* _WHAT YOU SHOULD DO_
Print out each record, keeping it identical to the original.

* _EXERCISE INPUT_
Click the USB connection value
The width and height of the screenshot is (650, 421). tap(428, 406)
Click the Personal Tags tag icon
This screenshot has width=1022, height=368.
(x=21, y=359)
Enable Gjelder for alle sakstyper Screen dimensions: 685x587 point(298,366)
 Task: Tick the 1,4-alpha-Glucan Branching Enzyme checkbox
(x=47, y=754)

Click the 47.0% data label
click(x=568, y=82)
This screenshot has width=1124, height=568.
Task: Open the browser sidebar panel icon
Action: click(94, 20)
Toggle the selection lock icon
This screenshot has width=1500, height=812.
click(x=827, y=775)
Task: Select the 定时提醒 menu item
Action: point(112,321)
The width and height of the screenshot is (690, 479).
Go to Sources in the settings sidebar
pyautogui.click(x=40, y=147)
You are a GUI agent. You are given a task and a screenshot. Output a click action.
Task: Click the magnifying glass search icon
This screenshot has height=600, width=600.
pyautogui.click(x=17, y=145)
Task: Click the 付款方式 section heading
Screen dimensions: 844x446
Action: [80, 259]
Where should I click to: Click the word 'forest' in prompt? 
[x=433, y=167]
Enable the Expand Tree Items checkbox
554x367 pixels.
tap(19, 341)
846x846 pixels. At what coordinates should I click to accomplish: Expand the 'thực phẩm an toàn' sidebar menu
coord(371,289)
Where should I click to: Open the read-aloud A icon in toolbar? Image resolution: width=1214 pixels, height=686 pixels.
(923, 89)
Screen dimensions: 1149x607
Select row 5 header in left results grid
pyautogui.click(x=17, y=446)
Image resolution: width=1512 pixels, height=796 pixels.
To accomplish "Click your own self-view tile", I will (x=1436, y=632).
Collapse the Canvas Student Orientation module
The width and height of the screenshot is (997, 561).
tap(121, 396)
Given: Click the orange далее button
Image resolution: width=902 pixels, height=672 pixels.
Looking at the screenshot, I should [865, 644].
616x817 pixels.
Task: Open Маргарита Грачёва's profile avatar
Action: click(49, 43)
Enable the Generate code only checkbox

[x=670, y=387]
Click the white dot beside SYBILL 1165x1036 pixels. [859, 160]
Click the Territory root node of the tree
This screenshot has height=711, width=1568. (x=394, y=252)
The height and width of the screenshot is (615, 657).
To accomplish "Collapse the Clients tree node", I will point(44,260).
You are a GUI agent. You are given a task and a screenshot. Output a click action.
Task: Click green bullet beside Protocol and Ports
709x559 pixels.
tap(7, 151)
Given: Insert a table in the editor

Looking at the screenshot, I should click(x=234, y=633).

* _FINISHED EXERCISE_
Click the USB connection value
The width and height of the screenshot is (650, 421). tap(428, 406)
Click the Personal Tags tag icon
This screenshot has width=1022, height=368.
(x=21, y=359)
Enable Gjelder for alle sakstyper Screen dimensions: 685x587 point(298,366)
 Task: Tick the 1,4-alpha-Glucan Branching Enzyme checkbox
(x=47, y=754)

Click the 47.0% data label
click(x=568, y=82)
This screenshot has width=1124, height=568.
Task: Open the browser sidebar panel icon
Action: click(94, 20)
Toggle the selection lock icon
This screenshot has width=1500, height=812.
click(x=827, y=775)
Task: Select the 定时提醒 menu item
Action: point(112,321)
The width and height of the screenshot is (690, 479).
Go to Sources in the settings sidebar
pyautogui.click(x=40, y=147)
You are a GUI agent. You are given a task and a screenshot. Output a click action.
Task: Click the magnifying glass search icon
This screenshot has height=600, width=600.
pyautogui.click(x=17, y=145)
Task: Click the 付款方式 section heading
Screen dimensions: 844x446
Action: [80, 259]
Where should I click to: Click the word 'forest' in prompt? 
[x=433, y=167]
Enable the Expand Tree Items checkbox
554x367 pixels.
tap(19, 341)
846x846 pixels. At what coordinates should I click to accomplish: Expand the 'thực phẩm an toàn' sidebar menu
coord(371,289)
Where should I click to: Open the read-aloud A icon in toolbar? Image resolution: width=1214 pixels, height=686 pixels.
(923, 89)
Screen dimensions: 1149x607
Select row 5 header in left results grid
pyautogui.click(x=17, y=446)
Image resolution: width=1512 pixels, height=796 pixels.
To accomplish "Click your own self-view tile", I will (x=1436, y=632).
Collapse the Canvas Student Orientation module
The width and height of the screenshot is (997, 561).
tap(121, 396)
Given: Click the orange далее button
Image resolution: width=902 pixels, height=672 pixels.
Looking at the screenshot, I should [865, 644].
616x817 pixels.
Task: Open Маргарита Грачёва's profile avatar
Action: click(49, 43)
Enable the Generate code only checkbox

[x=670, y=387]
Click the white dot beside SYBILL 1165x1036 pixels. [859, 160]
Click the Territory root node of the tree
This screenshot has height=711, width=1568. (x=394, y=252)
The height and width of the screenshot is (615, 657).
To accomplish "Collapse the Clients tree node", I will point(44,260).
You are a GUI agent. You are given a task and a screenshot. Output a click action.
Task: Click green bullet beside Protocol and Ports
709x559 pixels.
tap(7, 151)
Given: Insert a table in the editor

Looking at the screenshot, I should click(x=234, y=633).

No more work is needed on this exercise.